Digital transformation initiatives and hybrid work models have increased complexity, placing the burden on humans to collaborate in a new way and tackle manual toil.
We’re excited to release the second annual State of DevOps Automation Report, an industry survey of 1,046 IT Operations, DevOps and Site Reliability Engineering (SRE) professionals with the role of VP, Director, Manager and individual contributor at U.S. organizations with over 300 employees.
Two trends have taken deep roots in the world of Technical Operations this year, embedding themselves throughout the organization and impacting operations as a whole:
These trends have added complexity to technical operations, increasing the number of incidents and the time it takes to resolve them. Burdened by inefficient processes and longer remediation times, teams have been driven to expand their tech stack, however the vast majority still lack full integration through one tool or platform. Even more, teams are burdened with manual processes, especially when it comes to collaboration and data around human actions, with a majority manually updating information in tickets or their system of record.

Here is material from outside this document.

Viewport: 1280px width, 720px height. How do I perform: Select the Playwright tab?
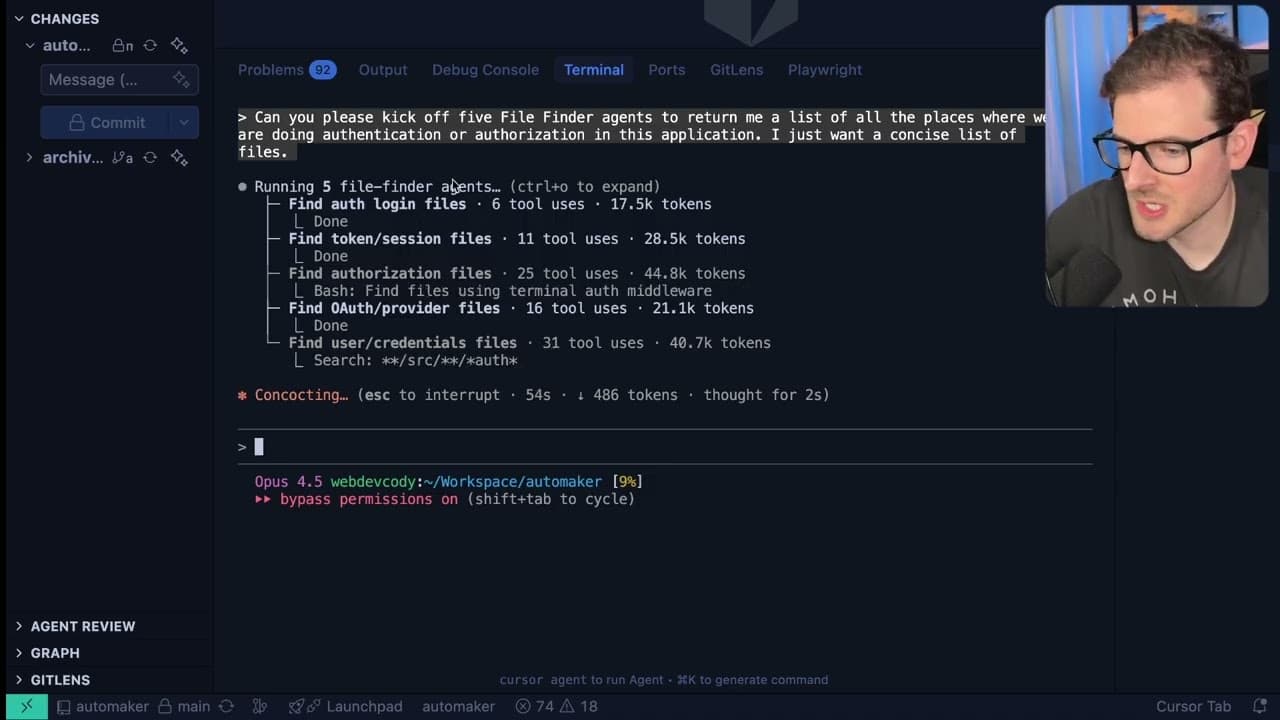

Humans are still bearing the brunt of complexity, reporting that the top challenges to resolve incidents are reaching the right people with specialized knowledge, too many manual processes, and a lack of unified communication with teammates (people are collaborating using disparate tools). Teams are struggling to collaborate and communicate efficiently, with half of respondents saying it takes 15-30 minutes to bring the right team members together to solve an incident.
The results make clear that these shifts towards digital transformation and hybrid work models are not temporary, and organizations are actively making moves to counteract complexity and manual toil. Organizations showing the most successful transition into this new era have leaned into both SRE practices and automation as a way to increase operational efficiency, enhance reliability, and reduce MTTR.
While SRE and automation both show clear benefits to operations, many organizations are crippled by the resources they consume — whether that’s hiring SREs or building custom automation in-house. In fact, 39% reporting they have at least one full time engineer for automating DevOps workflows, and 26% have two or more.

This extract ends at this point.